🤖 AI Summary
This study addresses the limitations of traditional manual user profiling—high cost and poor scalability—and the unreliability and lack of iterative refinement in existing single-pass large language model (LLM)-based approaches. To overcome these challenges, the authors propose PerGent, a novel method that introduces, for the first time in an industrial setting, a multi-agent collaborative framework comprising three LLM-based agents: a generator, a critic, and a coordinator.

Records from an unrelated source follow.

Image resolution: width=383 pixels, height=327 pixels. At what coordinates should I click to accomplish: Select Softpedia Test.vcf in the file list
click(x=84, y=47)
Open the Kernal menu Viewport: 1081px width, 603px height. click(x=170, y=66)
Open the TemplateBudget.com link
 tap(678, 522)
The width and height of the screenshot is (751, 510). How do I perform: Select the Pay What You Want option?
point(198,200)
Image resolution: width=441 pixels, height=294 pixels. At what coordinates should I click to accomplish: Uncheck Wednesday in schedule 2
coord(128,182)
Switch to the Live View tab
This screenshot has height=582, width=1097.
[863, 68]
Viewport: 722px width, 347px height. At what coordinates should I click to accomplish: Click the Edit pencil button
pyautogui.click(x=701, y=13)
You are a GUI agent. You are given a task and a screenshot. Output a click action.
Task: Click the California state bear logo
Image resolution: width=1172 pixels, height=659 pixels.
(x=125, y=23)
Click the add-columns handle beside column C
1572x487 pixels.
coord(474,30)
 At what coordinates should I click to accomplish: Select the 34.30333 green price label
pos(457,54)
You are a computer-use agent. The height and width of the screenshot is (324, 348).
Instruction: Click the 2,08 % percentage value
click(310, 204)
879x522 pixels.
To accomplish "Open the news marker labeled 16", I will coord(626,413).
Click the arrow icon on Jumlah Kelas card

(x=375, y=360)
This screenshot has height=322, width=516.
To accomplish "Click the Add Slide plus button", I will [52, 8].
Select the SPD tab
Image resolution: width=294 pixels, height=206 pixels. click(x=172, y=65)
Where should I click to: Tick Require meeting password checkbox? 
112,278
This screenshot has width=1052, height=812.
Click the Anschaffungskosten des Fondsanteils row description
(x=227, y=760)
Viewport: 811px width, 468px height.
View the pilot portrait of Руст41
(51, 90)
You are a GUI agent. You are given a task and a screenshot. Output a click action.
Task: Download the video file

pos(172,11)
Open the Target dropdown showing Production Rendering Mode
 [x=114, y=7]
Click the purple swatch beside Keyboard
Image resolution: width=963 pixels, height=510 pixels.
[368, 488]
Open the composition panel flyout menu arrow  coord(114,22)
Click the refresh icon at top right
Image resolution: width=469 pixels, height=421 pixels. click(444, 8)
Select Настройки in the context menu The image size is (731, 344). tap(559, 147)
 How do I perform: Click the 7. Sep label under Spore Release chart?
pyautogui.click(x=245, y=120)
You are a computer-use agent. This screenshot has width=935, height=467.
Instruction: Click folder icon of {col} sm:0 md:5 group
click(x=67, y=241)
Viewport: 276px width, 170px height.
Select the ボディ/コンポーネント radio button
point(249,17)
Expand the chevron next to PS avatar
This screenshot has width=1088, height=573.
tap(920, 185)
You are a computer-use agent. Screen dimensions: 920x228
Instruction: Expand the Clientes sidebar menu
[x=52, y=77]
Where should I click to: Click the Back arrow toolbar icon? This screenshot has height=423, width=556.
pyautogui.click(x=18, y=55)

By integrating structured and unstructured external data sources such as interviews and surveys, PerGent enables multiple rounds of critique-and-refinement iterations to progressively enhance profile quality. Evaluated in a real-world deployment at Kinaxis, the method achieved a 96.9% expert approval rate, significantly outperforming all baseline methods by not only accurately reproducing expert-derived content but also generating substantial high-value supplementary insights.
📝 Abstract
Personas are widely used in software engineering to support requirements elicitation, design, and validation, but their manual creation is costly, time-consuming, and hard to scale. Recent LLM-based approaches automate persona generation from textual data; however, they typically rely on single-shot generation and subjective evaluations, limiting practical reliability. We present PerGent, an industry-grade method for persona generation built around an iterative critique-refinement loop. Specifically, PerGent uses a generator and a critic LLM agent, coordinated by an orchestrator, to iteratively refine personas using external resources such as interviews, surveys, and job postings through a critique-refinement loop with a user-defined maximum number of rounds. We deploy and evaluate PerGent in an industrial setting at Kinaxis, comparing it with three baselines, including one-shot methods. In an expert in-situ evaluation, PerGent achieved the highest expert approval rate (96.9%), exceeding all baselines. We further compare PerGent-generated personas with best-practice personas manually created by domain experts prior to the adoption of LLMs. Compared to baselines, PerGent reproduces a larger proportion of expert content while also contributing substantial new content beyond the pre-LLM personas. We conclude with lessons learned from deploying and evaluating PerGent at Kinaxis.